Extracted entries:
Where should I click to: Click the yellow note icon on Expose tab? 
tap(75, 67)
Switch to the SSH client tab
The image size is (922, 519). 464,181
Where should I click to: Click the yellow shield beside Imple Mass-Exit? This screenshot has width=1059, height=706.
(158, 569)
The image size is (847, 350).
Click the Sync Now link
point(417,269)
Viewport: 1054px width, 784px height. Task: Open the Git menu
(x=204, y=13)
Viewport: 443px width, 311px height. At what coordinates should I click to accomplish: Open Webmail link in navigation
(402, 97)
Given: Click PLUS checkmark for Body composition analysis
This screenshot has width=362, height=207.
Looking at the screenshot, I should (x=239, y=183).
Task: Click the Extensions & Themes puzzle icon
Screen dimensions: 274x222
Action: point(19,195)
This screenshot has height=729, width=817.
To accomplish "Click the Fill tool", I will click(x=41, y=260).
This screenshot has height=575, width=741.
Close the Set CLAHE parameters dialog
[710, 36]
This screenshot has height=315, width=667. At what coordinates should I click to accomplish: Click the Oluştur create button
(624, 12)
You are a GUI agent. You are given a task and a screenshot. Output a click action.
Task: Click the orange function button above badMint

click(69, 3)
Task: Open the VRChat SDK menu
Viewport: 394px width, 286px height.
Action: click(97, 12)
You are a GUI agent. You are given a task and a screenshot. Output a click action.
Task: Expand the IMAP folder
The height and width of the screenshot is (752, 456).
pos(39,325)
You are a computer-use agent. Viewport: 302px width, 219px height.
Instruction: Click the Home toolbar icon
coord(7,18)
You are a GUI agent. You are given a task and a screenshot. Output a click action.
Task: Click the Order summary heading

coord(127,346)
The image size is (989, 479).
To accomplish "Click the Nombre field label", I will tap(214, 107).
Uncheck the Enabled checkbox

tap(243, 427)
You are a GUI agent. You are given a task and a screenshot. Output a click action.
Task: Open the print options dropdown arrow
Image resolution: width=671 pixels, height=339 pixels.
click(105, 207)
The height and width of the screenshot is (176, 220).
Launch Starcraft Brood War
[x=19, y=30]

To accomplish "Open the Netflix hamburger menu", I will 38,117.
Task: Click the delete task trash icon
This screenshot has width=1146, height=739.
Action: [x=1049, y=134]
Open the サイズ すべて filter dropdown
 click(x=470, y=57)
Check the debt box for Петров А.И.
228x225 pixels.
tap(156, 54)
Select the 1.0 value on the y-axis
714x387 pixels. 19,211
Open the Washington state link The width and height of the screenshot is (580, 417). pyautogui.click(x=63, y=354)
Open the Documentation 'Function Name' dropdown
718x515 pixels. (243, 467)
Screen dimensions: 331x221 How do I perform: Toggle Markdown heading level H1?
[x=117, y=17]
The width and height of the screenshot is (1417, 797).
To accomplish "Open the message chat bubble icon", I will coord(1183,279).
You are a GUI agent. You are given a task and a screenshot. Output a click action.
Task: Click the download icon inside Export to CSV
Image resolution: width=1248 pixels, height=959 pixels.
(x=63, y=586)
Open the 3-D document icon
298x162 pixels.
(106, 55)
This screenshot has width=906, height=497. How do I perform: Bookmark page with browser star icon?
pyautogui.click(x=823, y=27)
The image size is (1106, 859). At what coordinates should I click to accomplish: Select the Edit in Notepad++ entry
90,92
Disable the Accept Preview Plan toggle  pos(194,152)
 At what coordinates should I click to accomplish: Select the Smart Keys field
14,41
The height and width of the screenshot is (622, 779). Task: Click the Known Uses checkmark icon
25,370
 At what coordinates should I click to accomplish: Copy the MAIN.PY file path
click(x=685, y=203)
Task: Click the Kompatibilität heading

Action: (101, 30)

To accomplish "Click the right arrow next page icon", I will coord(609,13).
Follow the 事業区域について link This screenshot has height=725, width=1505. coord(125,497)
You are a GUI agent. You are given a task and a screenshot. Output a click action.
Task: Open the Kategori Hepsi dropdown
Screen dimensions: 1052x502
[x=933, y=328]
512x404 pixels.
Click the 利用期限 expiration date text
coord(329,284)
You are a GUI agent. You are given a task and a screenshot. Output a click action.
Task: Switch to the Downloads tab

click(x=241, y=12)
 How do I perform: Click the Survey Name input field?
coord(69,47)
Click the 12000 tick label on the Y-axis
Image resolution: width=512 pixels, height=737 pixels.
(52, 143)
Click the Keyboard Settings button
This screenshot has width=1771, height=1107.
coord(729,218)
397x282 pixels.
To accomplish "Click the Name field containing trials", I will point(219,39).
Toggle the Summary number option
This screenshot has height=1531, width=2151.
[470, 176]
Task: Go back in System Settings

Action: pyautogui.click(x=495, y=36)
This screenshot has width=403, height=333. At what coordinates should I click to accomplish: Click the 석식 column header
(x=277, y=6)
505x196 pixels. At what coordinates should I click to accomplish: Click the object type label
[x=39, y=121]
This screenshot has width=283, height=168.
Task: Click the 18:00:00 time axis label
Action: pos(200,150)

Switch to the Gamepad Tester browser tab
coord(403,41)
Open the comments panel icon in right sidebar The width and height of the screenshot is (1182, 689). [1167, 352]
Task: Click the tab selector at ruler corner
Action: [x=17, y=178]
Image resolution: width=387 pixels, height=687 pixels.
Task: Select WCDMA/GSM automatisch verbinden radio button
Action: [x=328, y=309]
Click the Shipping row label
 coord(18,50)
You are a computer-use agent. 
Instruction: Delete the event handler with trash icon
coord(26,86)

Work required: Can you rewrite the items above, replacing "GUI agent" with "desktop agent" everywhere it appears and keeping everything else the same?

Final result:
Where should I click to: Click the yellow note icon on Expose tab? 
tap(75, 67)
Switch to the SSH client tab
The image size is (922, 519). 464,181
Where should I click to: Click the yellow shield beside Imple Mass-Exit? This screenshot has width=1059, height=706.
(158, 569)
The image size is (847, 350).
Click the Sync Now link
point(417,269)
Viewport: 1054px width, 784px height. Task: Open the Git menu
(x=204, y=13)
Viewport: 443px width, 311px height. At what coordinates should I click to accomplish: Open Webmail link in navigation
(402, 97)
Given: Click PLUS checkmark for Body composition analysis
This screenshot has width=362, height=207.
Looking at the screenshot, I should (x=239, y=183).
Task: Click the Extensions & Themes puzzle icon
Screen dimensions: 274x222
Action: point(19,195)
This screenshot has height=729, width=817.
To accomplish "Click the Fill tool", I will click(x=41, y=260).
This screenshot has height=575, width=741.
Close the Set CLAHE parameters dialog
[710, 36]
This screenshot has height=315, width=667. At what coordinates should I click to accomplish: Click the Oluştur create button
(624, 12)
You are a desktop agent. You are given a task and a screenshot. Output a click action.
Task: Click the orange function button above badMint

click(69, 3)
Task: Open the VRChat SDK menu
Viewport: 394px width, 286px height.
Action: click(97, 12)
You are a desktop agent. You are given a task and a screenshot. Output a click action.
Task: Expand the IMAP folder
The height and width of the screenshot is (752, 456).
pos(39,325)
You are a computer-use agent. Viewport: 302px width, 219px height.
Instruction: Click the Home toolbar icon
coord(7,18)
You are a desktop agent. You are given a task and a screenshot. Output a click action.
Task: Click the Order summary heading

coord(127,346)
The image size is (989, 479).
To accomplish "Click the Nombre field label", I will tap(214, 107).
Uncheck the Enabled checkbox

tap(243, 427)
You are a desktop agent. You are given a task and a screenshot. Output a click action.
Task: Open the print options dropdown arrow
Image resolution: width=671 pixels, height=339 pixels.
click(105, 207)
The height and width of the screenshot is (176, 220).
Launch Starcraft Brood War
[x=19, y=30]

To accomplish "Open the Netflix hamburger menu", I will 38,117.
Task: Click the delete task trash icon
This screenshot has width=1146, height=739.
Action: [x=1049, y=134]
Open the サイズ すべて filter dropdown
 click(x=470, y=57)
Check the debt box for Петров А.И.
228x225 pixels.
tap(156, 54)
Select the 1.0 value on the y-axis
714x387 pixels. 19,211
Open the Washington state link The width and height of the screenshot is (580, 417). pyautogui.click(x=63, y=354)
Open the Documentation 'Function Name' dropdown
718x515 pixels. (243, 467)
Screen dimensions: 331x221 How do I perform: Toggle Markdown heading level H1?
[x=117, y=17]
The width and height of the screenshot is (1417, 797).
To accomplish "Open the message chat bubble icon", I will coord(1183,279).
You are a desktop agent. You are given a task and a screenshot. Output a click action.
Task: Click the download icon inside Export to CSV
Image resolution: width=1248 pixels, height=959 pixels.
(x=63, y=586)
Open the 3-D document icon
298x162 pixels.
(106, 55)
This screenshot has width=906, height=497. How do I perform: Bookmark page with browser star icon?
pyautogui.click(x=823, y=27)
The image size is (1106, 859). At what coordinates should I click to accomplish: Select the Edit in Notepad++ entry
90,92
Disable the Accept Preview Plan toggle  pos(194,152)
 At what coordinates should I click to accomplish: Select the Smart Keys field
14,41
The height and width of the screenshot is (622, 779). Task: Click the Known Uses checkmark icon
25,370
 At what coordinates should I click to accomplish: Copy the MAIN.PY file path
click(x=685, y=203)
Task: Click the Kompatibilität heading

Action: (101, 30)

To accomplish "Click the right arrow next page icon", I will coord(609,13).
Follow the 事業区域について link This screenshot has height=725, width=1505. coord(125,497)
You are a desktop agent. You are given a task and a screenshot. Output a click action.
Task: Open the Kategori Hepsi dropdown
Screen dimensions: 1052x502
[x=933, y=328]
512x404 pixels.
Click the 利用期限 expiration date text
coord(329,284)
You are a desktop agent. You are given a task and a screenshot. Output a click action.
Task: Switch to the Downloads tab

click(x=241, y=12)
 How do I perform: Click the Survey Name input field?
coord(69,47)
Click the 12000 tick label on the Y-axis
Image resolution: width=512 pixels, height=737 pixels.
(52, 143)
Click the Keyboard Settings button
This screenshot has width=1771, height=1107.
coord(729,218)
397x282 pixels.
To accomplish "Click the Name field containing trials", I will point(219,39).
Toggle the Summary number option
This screenshot has height=1531, width=2151.
[470, 176]
Task: Go back in System Settings

Action: pyautogui.click(x=495, y=36)
This screenshot has width=403, height=333. At what coordinates should I click to accomplish: Click the 석식 column header
(x=277, y=6)
505x196 pixels. At what coordinates should I click to accomplish: Click the object type label
[x=39, y=121]
This screenshot has width=283, height=168.
Task: Click the 18:00:00 time axis label
Action: pos(200,150)

Switch to the Gamepad Tester browser tab
coord(403,41)
Open the comments panel icon in right sidebar The width and height of the screenshot is (1182, 689). [1167, 352]
Task: Click the tab selector at ruler corner
Action: [x=17, y=178]
Image resolution: width=387 pixels, height=687 pixels.
Task: Select WCDMA/GSM automatisch verbinden radio button
Action: [x=328, y=309]
Click the Shipping row label
 coord(18,50)
You are a computer-use agent. 
Instruction: Delete the event handler with trash icon
coord(26,86)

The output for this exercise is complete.